La persona humana no es solamente capaz de actuar y sufrir y, lo hemos visto ya, de simbolizar de este modo la acción y la pasión de un Otro. Es también capaz de hablar. Ahora bien, el lenguaje humano tiene, también él, vocación simbólica y carismática, en el sentido que ya hemos definido. Es lo que ilustran, de modo sorprendente, la mayor parte de los escritos bíblicos del Antiguo y del Nuevo Testamento, así como las renovaciones espirituales que se han manifestado a lo largo de la historia de la Iglesia.

La profecía

Una expresión particularmente chocante de esta vocación carismática del lenguaje esla profecía. El profeta, según la etimología de la palabra, es aquel que habla en nombre de otro: prophemi; aquel que profiere una palabra que no es pura y simplemente la suya, aunque esté evidentemente marcada por su temperamento y por su medio sociocultural.

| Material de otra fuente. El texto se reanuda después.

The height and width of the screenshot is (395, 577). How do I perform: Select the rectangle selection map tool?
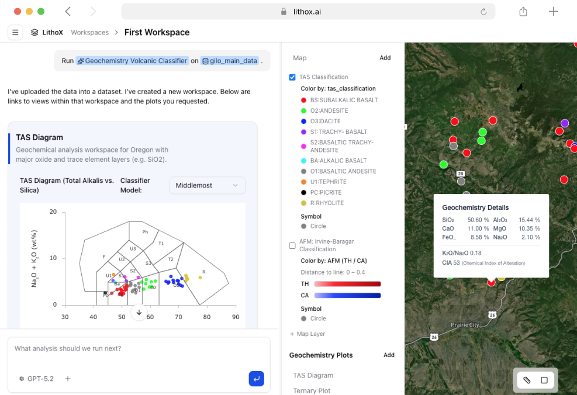[544, 380]
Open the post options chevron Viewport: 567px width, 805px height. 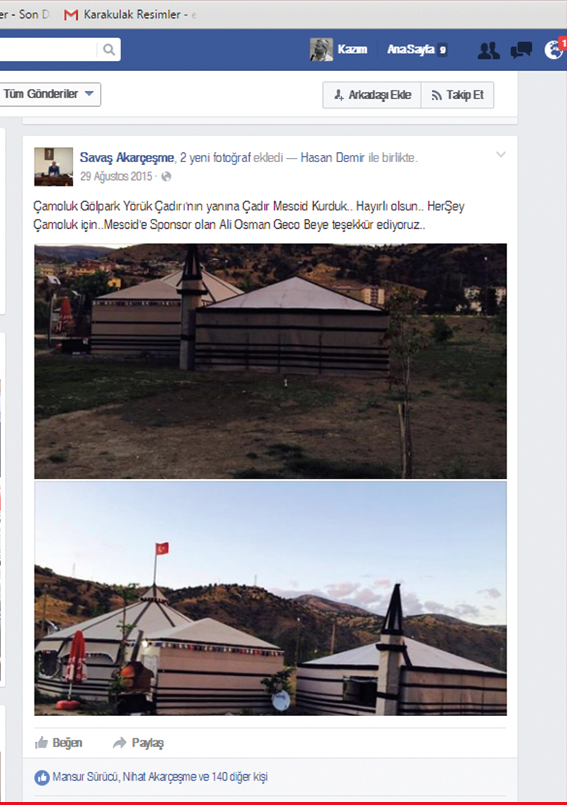[x=501, y=154]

El carisma de profecía manifiesta que hay en la palabra humana una virtualidad extática según la cual escapa de algún modo a aquel que la pronuncia. La persona no es siempre dueña de su propia palabra. A todos nos ha pasado, alguna vez, pronunciar palabras que nos sorprenden a nosotros mismos, o sentimos como empujados interiormente a decir algo de lo que nosotros mismos somos los primeros sorprendidos.

Es lo que traducen ciertas palabras de nuestro lenguaje, como inspiración (= acción de un soplo en el interior de nosotros mismos) o entusiasmo (= acción interior de Dios en la persona).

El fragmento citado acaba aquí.